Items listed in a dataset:
--- START ---
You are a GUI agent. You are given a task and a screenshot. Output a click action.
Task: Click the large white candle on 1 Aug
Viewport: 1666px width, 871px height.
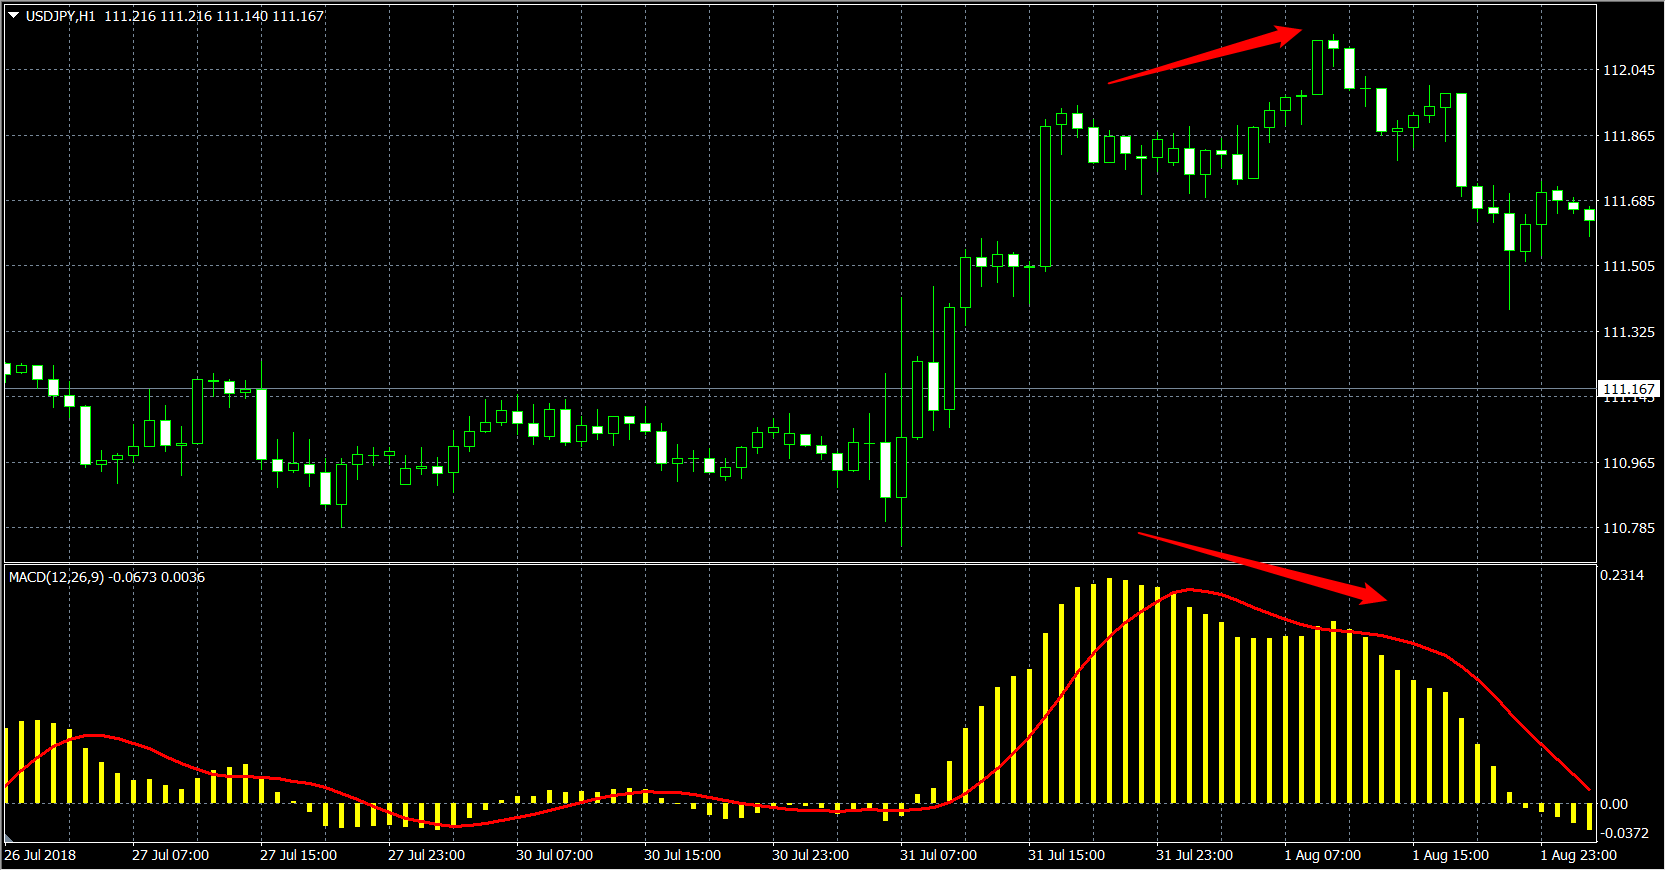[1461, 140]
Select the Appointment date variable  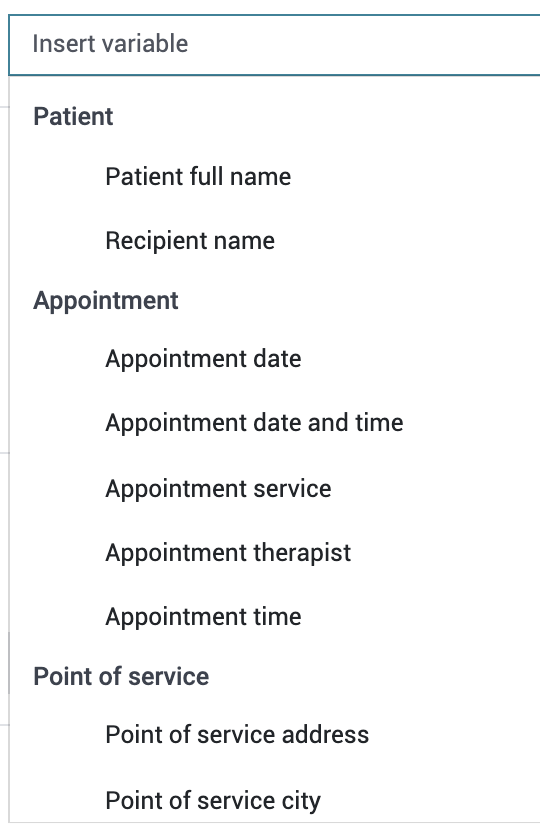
--- END ---
*WHAT THIS TASK INVOLVES*
Print all the entries again exactly as written, but without the pictures.

*COMPLETED TASK*
You are a GUI agent. You are given a task and a screenshot. Output a click action.
Task: Click the large white candle on 1 Aug
Viewport: 1666px width, 871px height.
[1461, 140]
Select the Appointment date variable  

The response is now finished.